To the leaders of the European Union at the summit, President Vladimir Putin has called the plans for the United States missile shield program something that would be similar to what had started the Cuban Missile Crisis of the 1960s. The summit in Portugal is focused towards strengthening ties over human rights and foreign policy. It was already known that Russia as been a long and outstanding opponent of the plans to build missile bases in Poland and the Czech Republic.
Putin has brought up the Cuban Missile Crisis as a result. Back then, Cuba was part of the Soviet Union. The catalyst of that confrontation was when United States spy planes found Soviet missile bases in Cuba. They would be capable of striking the American mainland. The Soviet Union gave Cuba the missiles due to the United States building up its weapons in Europe.

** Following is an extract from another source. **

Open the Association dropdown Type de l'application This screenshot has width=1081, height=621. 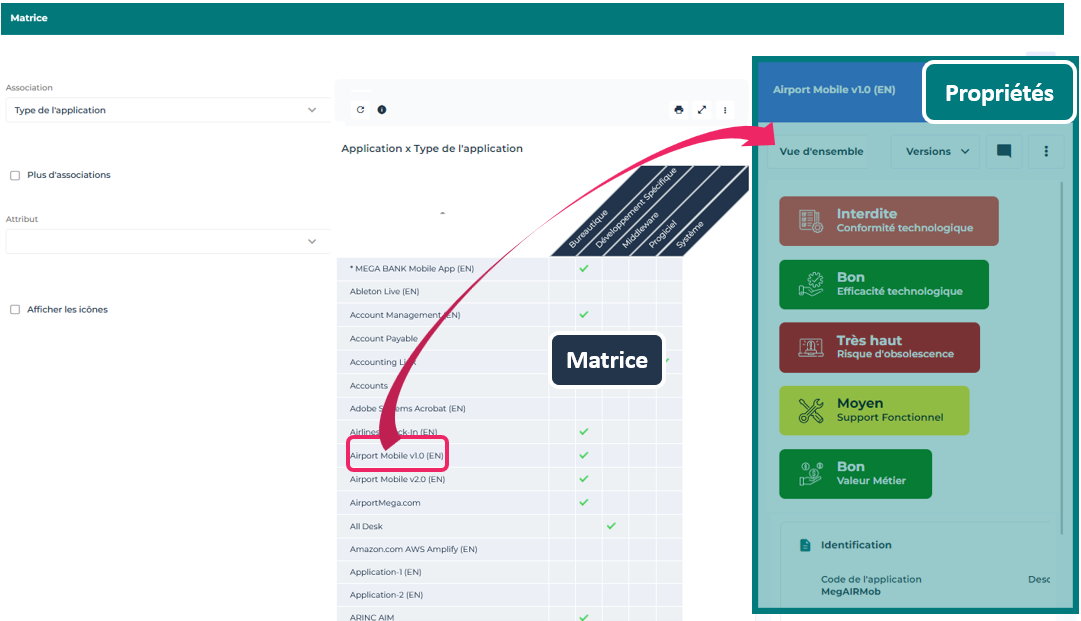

But it was solved when the Soviet leader Nikita Khrushchev said he would dismantle the bases. In return, the United States would not invade Communist Cuba. On a side-note, that does affect the voting bases of both the Democratic and Republican Parties. At that time, John F. Kennedy the President at that time and Democrat was planning to liberate Cuba.
However, he couldn’t because of the impending Cuban Missile Crisis. Many of the Cubans that immigrated to the United States from Florida tend to vote Republican. The Cubans in Little Havana, Miami tend to vote Republican instead of Democrat. The Cuban Missile Crisis is evidence of that.
While Russia opposes the missile shield, United States President George W. Bush said there is a critical need for a missile shield in the continent. He added that Russia wasn’t the enemy and worried about the Middle East.
In the case of the summit itself, both Human Rights Watch and Amnesty International have urged the EU to speak with one voice about the human rights records of the Kremlin.
So far, Russia had opposed the EU’s stance on Kosovo and Iran. It has further opposed the independence of Serbia. Moves for sanctions on Iran has strongly been criticized by Russia’s government as well.